# TRIPLE XXX?



## bamascavenger (Nov 26, 2007)

Anyone know who bottled this one and when?


----------



## bamascavenger (Nov 26, 2007)

rear of bottle


----------



## OsiaBoyce (Nov 26, 2007)

Bottled by Triple XXX themselves. This brand started out as a burger joint in Waco,Tx. 30s-40s


----------



## bamascavenger (Nov 26, 2007)

Thank you for your response. They actually made the bottles too or just had their brand on them? How collectible are these nowadays?
 I noticed it did not say bottled by....bottling company...etc...
 Happy Holidays to you and yours!


----------



## bamascavenger (Nov 29, 2007)

Did they go out of business? was it a mom and pops? Value?
 Thanks, T


----------



## OsiaBoyce (Nov 29, 2007)

Not really sure,I think it was fairly large bottling outfit wether they had their on plants I don't know.

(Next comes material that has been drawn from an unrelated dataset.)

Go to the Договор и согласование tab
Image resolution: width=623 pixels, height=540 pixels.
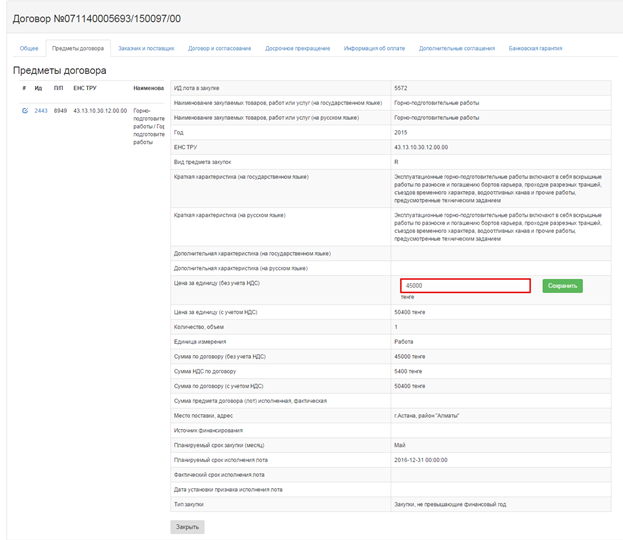220,48
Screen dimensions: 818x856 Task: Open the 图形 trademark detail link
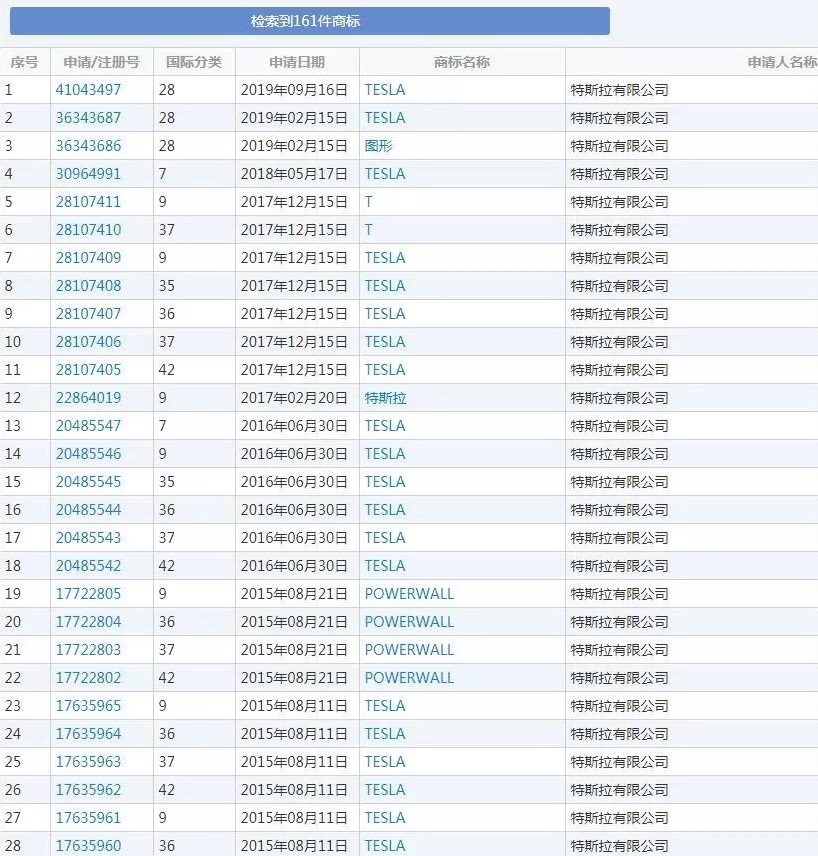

A little bit bigger than a M&P. I think the went under in the 50's not sure on that. Thier advertising brings pretty good bottles not to good. This bottle 5-10


----------



## TX Big Chief (Dec 2, 2007)

The Triple XXX company actually started In Galveston Texas. Most bottles I have seen have no mention of individual bottlers,but I have one that says Bottled by Byrne Bottling Co. Waco,Tx. When I was a kid a Triple XXX and a package of
 cheese crackers would cure all the ills of the world.The link is the history of Triple XXX.

History of Triple XXX Root Beer


----------



## TX Big Chief (Dec 2, 2007)

Here are some of my Triple XXX bottles.Actually this is an experiment in posting pictures.Hope it works.


----------



## TX Big Chief (Dec 2, 2007)

Here is the back of the Triple XXX bottle from Waco,Texas showing the 
 bottling company.It is the only one I have that shows the bottler.


----------



## TX Big Chief (Dec 2, 2007)

Here is the front of the Waco Triple XXX bottle.


----------



## sunrunner (Dec 2, 2007)

good reply..big chief,you are,the new king,foe tx sodas thanks!


----------



## bamascavenger (Dec 3, 2007)

Nice collection! Where did u say you lived??? HaHa!


----------